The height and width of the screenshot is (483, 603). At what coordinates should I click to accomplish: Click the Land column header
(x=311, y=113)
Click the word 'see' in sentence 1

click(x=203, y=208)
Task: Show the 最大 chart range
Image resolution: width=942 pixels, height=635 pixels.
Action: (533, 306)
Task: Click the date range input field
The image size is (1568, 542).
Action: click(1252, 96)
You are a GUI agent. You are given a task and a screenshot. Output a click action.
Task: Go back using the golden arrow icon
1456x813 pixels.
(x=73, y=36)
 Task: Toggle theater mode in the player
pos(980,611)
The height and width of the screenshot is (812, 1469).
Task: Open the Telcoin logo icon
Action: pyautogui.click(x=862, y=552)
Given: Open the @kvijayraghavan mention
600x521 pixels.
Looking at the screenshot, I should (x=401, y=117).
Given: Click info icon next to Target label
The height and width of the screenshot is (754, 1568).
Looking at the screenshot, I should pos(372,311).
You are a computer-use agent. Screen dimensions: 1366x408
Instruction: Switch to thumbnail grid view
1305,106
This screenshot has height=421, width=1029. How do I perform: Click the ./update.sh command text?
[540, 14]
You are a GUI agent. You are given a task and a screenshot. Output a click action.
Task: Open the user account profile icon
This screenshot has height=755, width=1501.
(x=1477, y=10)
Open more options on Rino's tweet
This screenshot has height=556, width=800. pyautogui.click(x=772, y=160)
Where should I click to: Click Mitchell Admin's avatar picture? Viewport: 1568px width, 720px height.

▶ Action item:
When you reach the line holding "Task: Go back using the golden arrow icon" in the records above, begin reproducing exactly, stop after the line holding "Given: Open the @kvijayraghavan mention", and output nothing else.

▶ Your response:
Task: Go back using the golden arrow icon
1456x813 pixels.
(x=73, y=36)
 Task: Toggle theater mode in the player
pos(980,611)
The height and width of the screenshot is (812, 1469).
Task: Open the Telcoin logo icon
Action: pyautogui.click(x=862, y=552)
Given: Open the @kvijayraghavan mention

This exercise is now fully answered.